Telehealth Stocks: A Perfectly Predictable Mess

It’s like ordering room service every night for a month. It’s great, until you get the bill. And then you’re thinking, “Maybe I should have just gone to the grocery store.” That’s where we are with these companies. And the worst part is, it’s 2026, and they’re still expecting a miracle? It’s just… exhausting.

Amazon: A Cautious Assessment

The cloud computing division, Amazon Web Services (AWS), is the engine driving this renewed optimism. It is a vast, complex undertaking, offering businesses the tools they require to function in the digital age. More recently, it has become a focal point for those developing AI applications, drawn by the scale of its data centers and the associated infrastructure. This is not progress for its own sake; it is simply a matter of providing a service for which there is demonstrable demand.

The Surgeon’s Automaton: A Most Peculiar Investment

They make the da Vinci surgical robot. A remarkably precise device, if you ignore the fact that it’s named after a man who spent most of his time sketching flying machines and worrying about anatomy. They’ve been at it a while, ending 2025 with over 11,106 of these contraptions installed globally. That’s a 12% increase, which, in the grand scheme of things, is roughly equivalent to adding another small kingdom to the robot’s domain. More importantly, the number of actual surgeries performed by these robots rose 18% year over year. People, it seems, are increasingly willing to let a machine poke around inside them.1

Two Havens in the Coming Squall

That said, not all ships are created equal. Some are sturdy, built to weather any storm, while others… well, let’s just say they’re held together with optimistic varnish. I have a few holdings that would allow me to sleep soundly, even if the market decided to imitate a startled flock of pigeons. It’s not about avoiding a dip, it’s about enduring it with a degree of composure.

Tech Titans & Tomorrow’s Profits

Three billion souls gazing into the Facebook and Instagram mirrors – a truly staggering number. It’s a captive audience, and Meta Platforms, clever fellows that they are, are milking it for all it’s worth. They’ve discovered that a well-placed advertisement, guided by the all-seeing eye of AI, is far more effective than shouting into the void. It’s simple, really: show people what they want before they know they want it. The returns, as you might imagine, are quite substantial. A 26% year-over-year revenue increase? Why, that’s enough to make a bureaucrat blush.

Eli Lilly: The Weight of Expectations

Okay, let’s be clear. The valuation isn’t the problem problem. It’s the starting point. And right now, it’s a high one. The S&P 500 is doing alright for itself, hovering near all-time highs, but its P/E is a comparatively sensible 28. The iShares U.S. Pharmaceuticals ETF? A modest 30. Lilly’s at 53. Do the math. I’m not a mathematician, but even I can see that’s a significant gap. It’s like showing up to a potluck with a diamond-encrusted soufflé. Impressive, sure, but a bit… much.

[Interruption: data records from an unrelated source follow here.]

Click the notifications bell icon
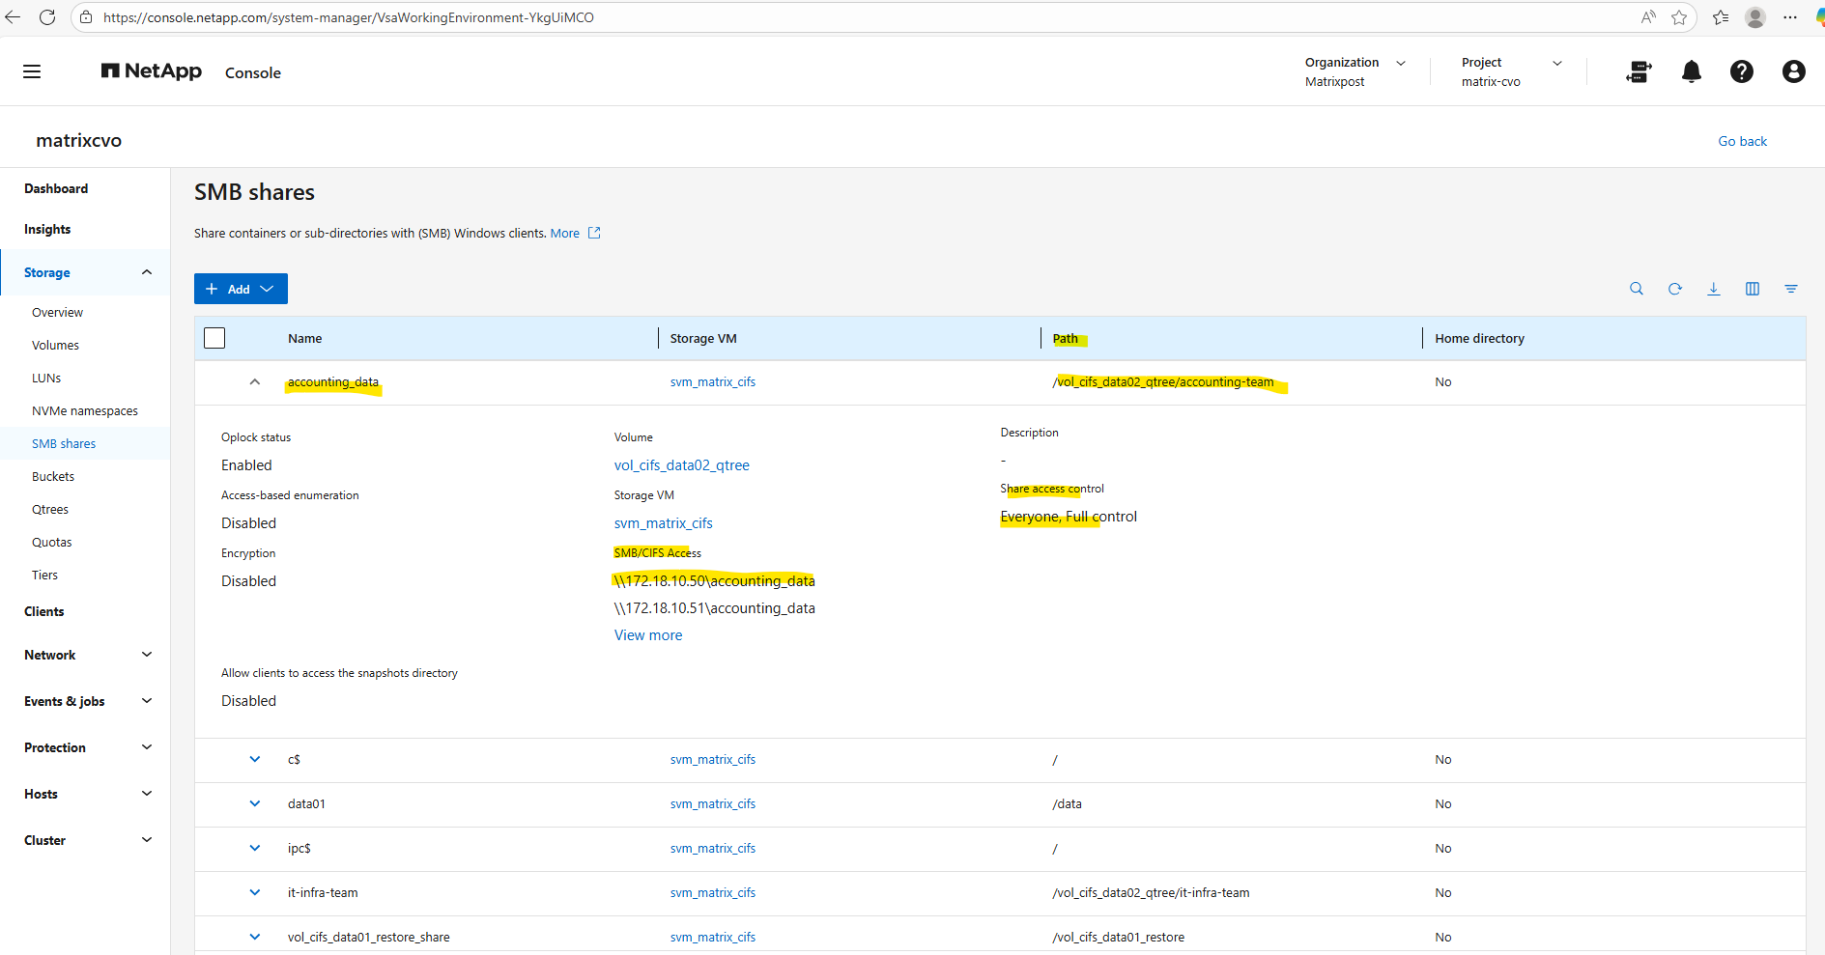 [x=1691, y=71]
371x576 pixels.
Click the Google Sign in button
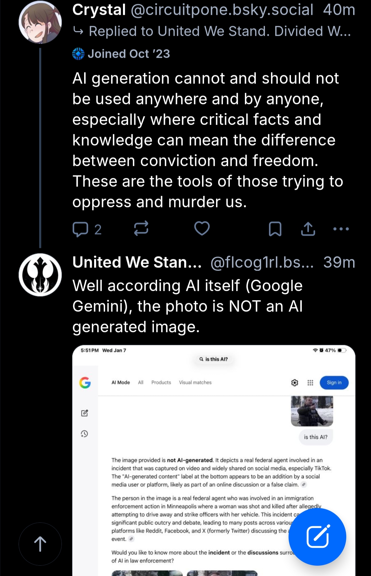(334, 383)
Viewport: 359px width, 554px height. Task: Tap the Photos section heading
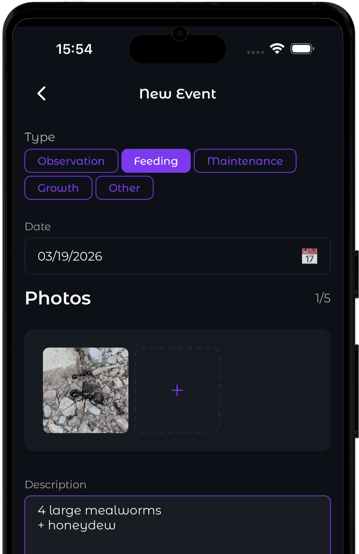pos(58,298)
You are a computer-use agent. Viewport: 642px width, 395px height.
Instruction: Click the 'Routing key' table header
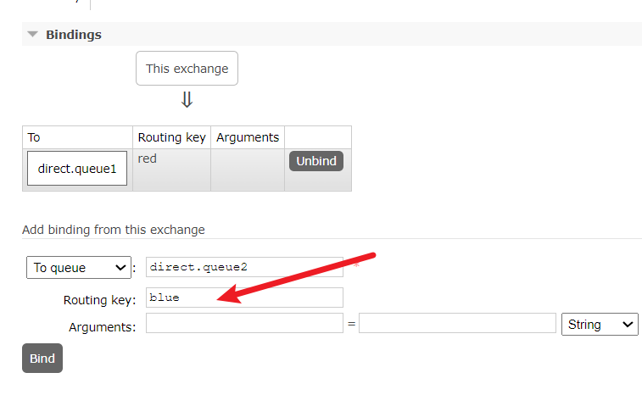tap(171, 137)
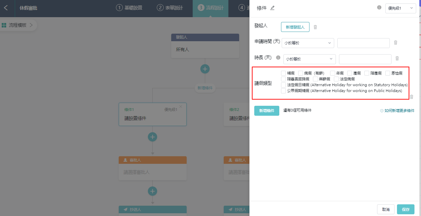Delete the 請假類型 condition row
Image resolution: width=421 pixels, height=216 pixels.
(x=412, y=97)
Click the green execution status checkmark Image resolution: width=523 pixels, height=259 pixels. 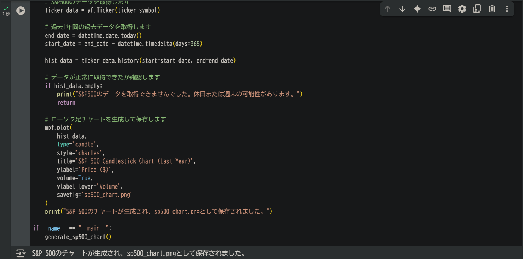click(6, 8)
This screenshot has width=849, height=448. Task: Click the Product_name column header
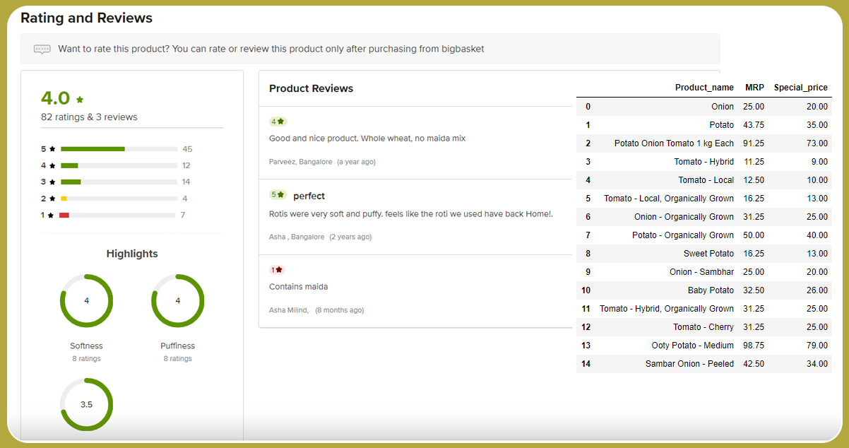(703, 88)
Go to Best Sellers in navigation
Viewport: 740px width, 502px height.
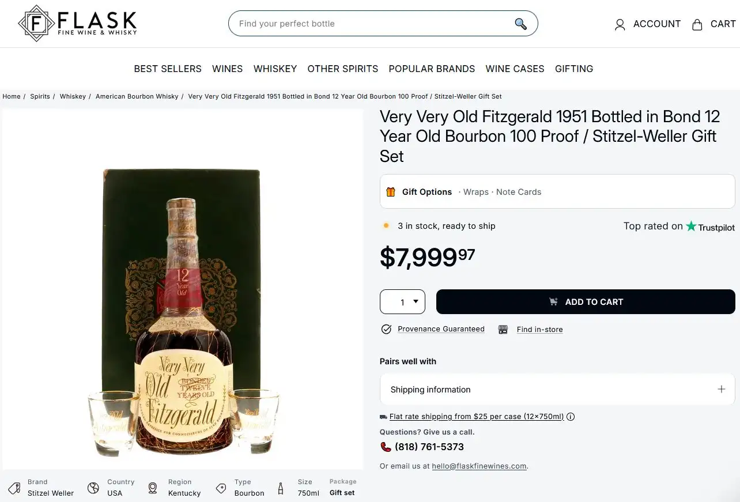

Intel’s Panther Lake: A Most Improbable Turnaround

Two years ago, with Intel trailing TSMC in manufacturing prowess by a margin that felt… significant, such a feat would have been considered, shall we say, statistically improbable. (Think of it like trying to predict the exact arrangement of tea leaves after a particularly vigorous stirring. Possible, yes, but not something you’d base a quarterly earnings forecast on.) But thanks, in part, to Intel’s 18A manufacturing process, Panther Lake appears to be a much-needed inflection point. A home run, if you will, though one executed with a rather complex series of physics and material science.

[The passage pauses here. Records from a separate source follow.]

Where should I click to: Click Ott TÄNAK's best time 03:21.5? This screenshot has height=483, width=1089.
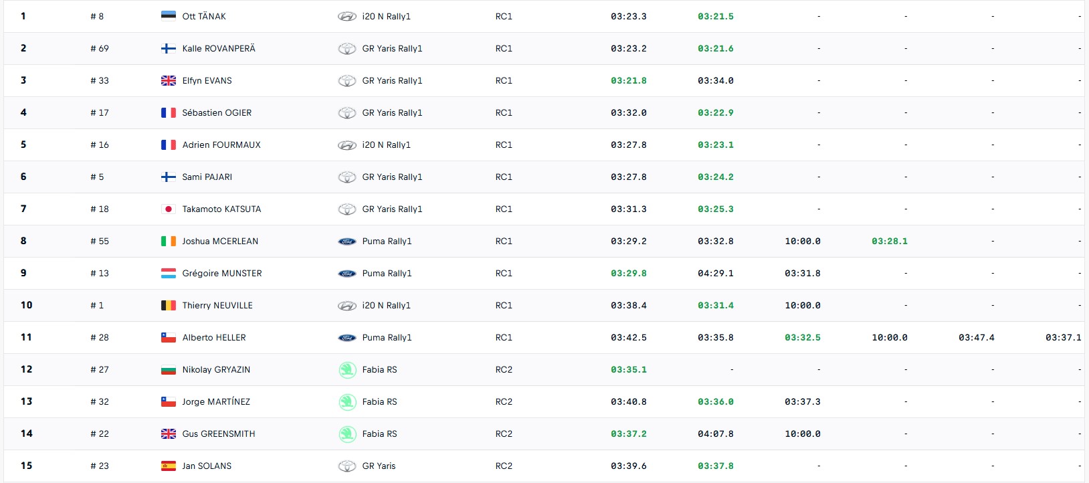(716, 16)
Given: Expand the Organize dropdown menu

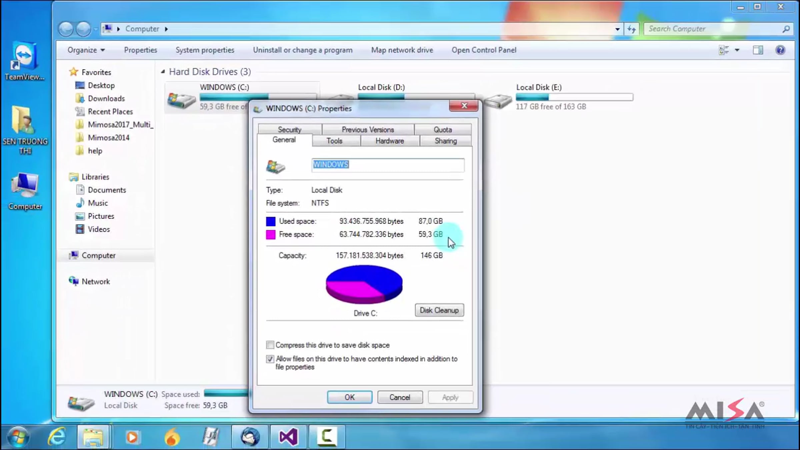Looking at the screenshot, I should [86, 50].
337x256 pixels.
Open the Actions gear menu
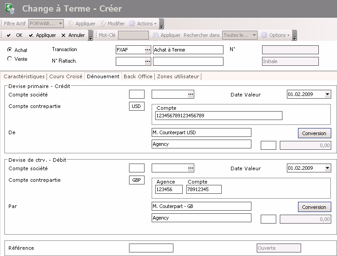143,24
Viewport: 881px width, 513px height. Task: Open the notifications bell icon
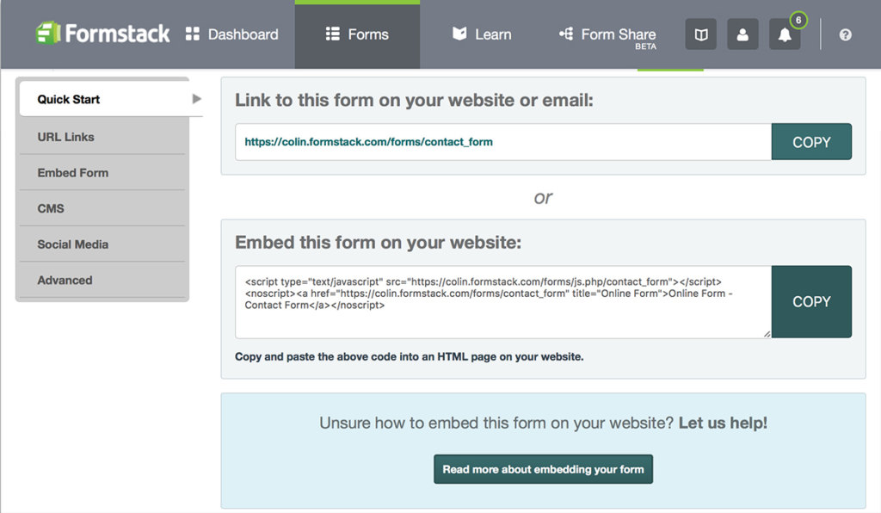click(785, 35)
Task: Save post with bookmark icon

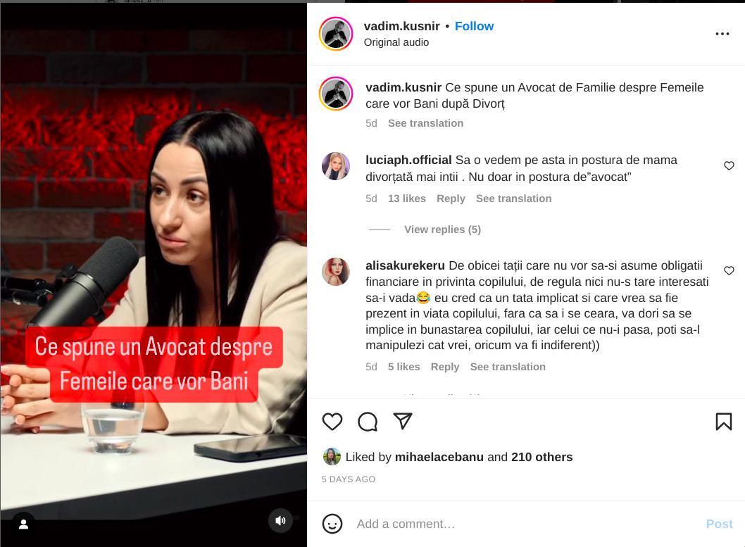Action: coord(724,421)
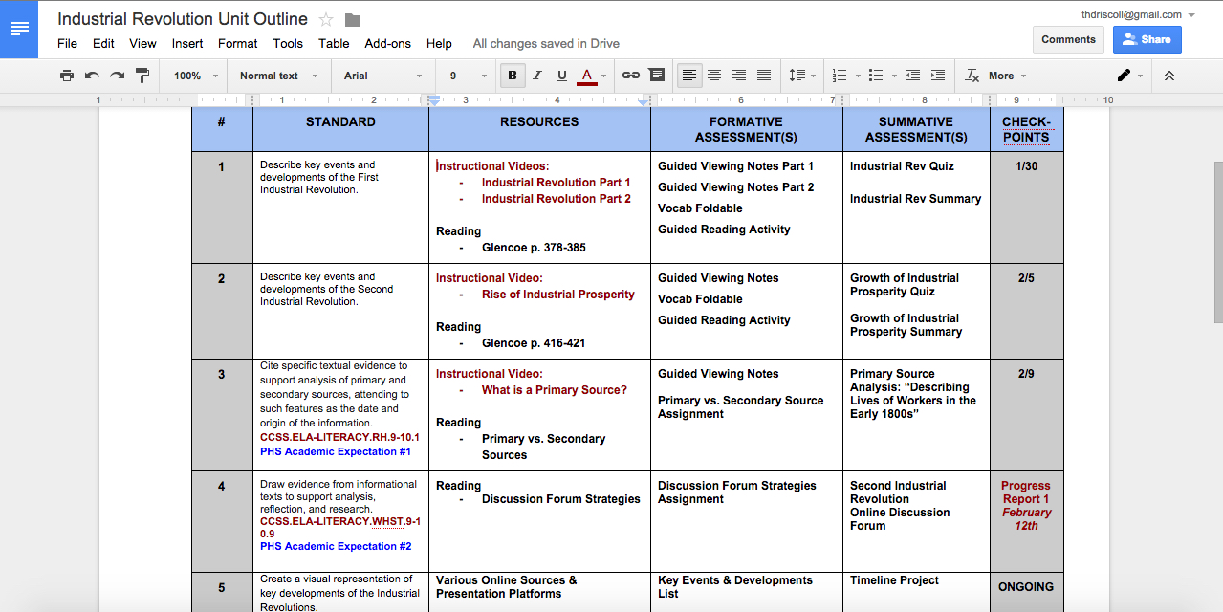Screen dimensions: 1223x612
Task: Toggle Italic formatting button
Action: click(x=537, y=76)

Prudent Investments: A Portfolio Observation

Amongst my own holdings, two companies presently claim my particular esteem: Costco Wholesale and Roku. These are not merely matters of financial interest, but of observing a certain… competence in their respective spheres. They possess, in my estimation, a capacity for exceeding expectations, and thus warrant a closer scrutiny.

Lucid: A Year of Shadows

They produced eighteen thousand, three hundred and seventy-eight vehicles this past year. A hundred and four percent increase, they announce. A significant number, to be sure. One can almost hear the hopeful cadence in their reports. But numbers, like people, require context. A percentage increase is easily achieved from a small base. It’s like a child growing an inch – a triumph for the child, perhaps, but hardly a challenge to a grown man. The capital required to birth these machines is immense, a burden that weighs heavily on any nascent enterprise. The ramp-up, as they call it, is a slow, arduous climb.

Sirius’s Slow Fade

The company itself managed to exceed its own modest expectations, a feat rarely celebrated in polite society. Revenue and profits, while not exactly soaring, were at least respectable. Yet, the underlying trend remains stubbornly downward. Subscribers, like moths to a dying flame, continue to drift away. A most inconvenient truth.